First up- sleeves.  Although I used Simplicity 5724 as a base for my bodice, I find the sleeves on the pattern to be almost comically ginormous (although that could be a result of my fabric choices the one time I used it).  Judge for yourself-

I'm pretty sure that enormous sleeve has devoured my upper arm and is making plans to snack on my elbow.

I like them for some things, but for this dress I wanted a smaller, more delicate sleeve.  I opted to use the sleeve pattern from Truly Victorian 442.  Unfortunately I don't recall if I used it as-is or added some fullness.  I used the evil silk gauze of evil, but since these were just two small sleeves I didn't mind that I had to hand sew them (and pin the everloving s**t out of them, and deal with the fabric deciding to shift and veer off in unpredictable directions, and washing my hands every two seconds, and... yeah, ok it was still annoying as all hell).  Since you can see through the gauze I used French seams so that no raw edges showed.  I decided to bind the top and bottom edges of the sleeves with skinny bias tape made of the cream silk used in the skirt for the same reason.  The sleeves were fully finished on all seams/edges/what-have-you before I attached them so that they can easily be taken on an off at will.  I whipstitched them to the bodice at the top and sides of the armscye, leaving the bottom open.  I wasn't sure what the range of movement would be with these sleeves, and since they are made of such a delicate fabric I figured leaving the bottom unattached would allow me to raise my arms without the possibility of ripping them.  I'm quite a fan of how the sleeves turned out and will probably take them off of this bodice and sew them to bodice 2.0 when it is made. 

 French seams, handsewn bias edging, and the bottom portion of the sleeve left detached from the bodice.

Fresh from a fairly successful experience sewing the evil gauze, I started on the bertha with high hopes for fairly painless success.  That quickly devolved into growling and cursing.  I wanted the softer look of the gauze for this part, rather than the crispness of the taffeta or dupioni.  Initially I  wanted to make a pleated bertha, perhaps with the cream dupioni to back it, but with this gauze?  No friggin' dice.  After much fussing and pulling of hair (figuratively speaking of course; I had a buzz cut at the time) I just took a length of the stuff, pinched and tacked it to the bodice at CF and the shoulders and let it fall loosely in between the tacks. 

I couldn't quite figure out what to do with the excess in the back.  I tried a few things, then ended up tacking it a few inches shy of the CB and letting it fall freely from there.  The ends aren't finished or anything; I figure if they fray too much I'll trim them between wearings. 

To finish off the trimming I tacked the two roses I'd saved from earlier on at the shoulder.  To see how these roses were made, go here.

I still cannot get over these roses.  LOVE THEM.
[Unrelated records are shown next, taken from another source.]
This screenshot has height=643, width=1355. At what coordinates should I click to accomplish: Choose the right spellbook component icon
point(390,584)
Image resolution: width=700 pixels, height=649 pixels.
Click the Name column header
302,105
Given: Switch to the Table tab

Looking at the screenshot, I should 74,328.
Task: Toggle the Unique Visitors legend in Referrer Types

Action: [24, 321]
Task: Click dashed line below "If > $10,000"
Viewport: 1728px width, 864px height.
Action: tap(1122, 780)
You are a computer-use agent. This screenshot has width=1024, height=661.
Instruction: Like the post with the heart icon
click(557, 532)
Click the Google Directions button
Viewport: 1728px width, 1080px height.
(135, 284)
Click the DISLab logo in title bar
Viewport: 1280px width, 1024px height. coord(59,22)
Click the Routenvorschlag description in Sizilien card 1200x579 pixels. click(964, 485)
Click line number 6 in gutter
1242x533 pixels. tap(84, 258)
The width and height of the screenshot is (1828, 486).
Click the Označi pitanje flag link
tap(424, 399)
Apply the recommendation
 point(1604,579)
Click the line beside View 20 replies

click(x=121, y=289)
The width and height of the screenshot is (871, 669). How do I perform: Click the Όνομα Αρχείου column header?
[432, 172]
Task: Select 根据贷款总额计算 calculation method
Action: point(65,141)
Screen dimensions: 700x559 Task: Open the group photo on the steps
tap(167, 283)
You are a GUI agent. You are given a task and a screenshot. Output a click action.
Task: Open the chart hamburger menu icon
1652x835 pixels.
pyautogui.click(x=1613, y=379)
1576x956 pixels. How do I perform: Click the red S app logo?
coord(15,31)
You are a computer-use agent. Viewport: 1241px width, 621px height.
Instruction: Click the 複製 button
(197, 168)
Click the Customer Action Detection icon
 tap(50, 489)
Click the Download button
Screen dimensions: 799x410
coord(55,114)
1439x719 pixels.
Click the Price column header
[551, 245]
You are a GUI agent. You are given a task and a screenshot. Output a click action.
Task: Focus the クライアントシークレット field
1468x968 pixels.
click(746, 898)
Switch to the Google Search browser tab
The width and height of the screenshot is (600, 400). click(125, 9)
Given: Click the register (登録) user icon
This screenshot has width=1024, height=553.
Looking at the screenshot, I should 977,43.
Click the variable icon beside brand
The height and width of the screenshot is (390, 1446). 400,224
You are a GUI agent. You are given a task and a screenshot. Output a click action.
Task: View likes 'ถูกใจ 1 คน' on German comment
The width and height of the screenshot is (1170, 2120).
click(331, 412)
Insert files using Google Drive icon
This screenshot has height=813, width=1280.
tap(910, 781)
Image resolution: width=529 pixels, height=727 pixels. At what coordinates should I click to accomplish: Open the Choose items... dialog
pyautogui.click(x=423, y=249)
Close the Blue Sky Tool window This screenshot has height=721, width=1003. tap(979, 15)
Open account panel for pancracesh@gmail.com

As mentioned previously, the bodice was in serious need of some padding on top.  Each bust pad in the Simplicity pattern is made with three stacked layers of batting; each layer is cut in a sort of teardrop shape and each one is smaller than the previous one so that the pad is thicker in the middle and thinner on the edges.  I wasn't able to use the original pattern as is b/c I'd modified the neckline too much.  Cutting the pads down on top didn't quite work either; for some reason they just didn't set right.  I ended up making custom pads.  I started by laying down a single layer of batting across the whole bust to give a smooth line.  I "feathered" the bottom edge of this by gently pulling the batting apart so that there wasn't an obvious ridge where it ended.  I then cut a small oval to fit in the pointiest part of the bust, then a slightly larger oval, etc etc.  The shape of each piece changed slightly to accommodate the shape of the area it covered.  As I added each layer, I loosely tacked it to the previous one.  Periodically I held the bodice up to my body to see if there were any spots that needed more padding.  When I'd added enough to fill out the bodice adequately I cut a scrap piece of lining to cover the whole mess and carefully stitched it down around the edges.  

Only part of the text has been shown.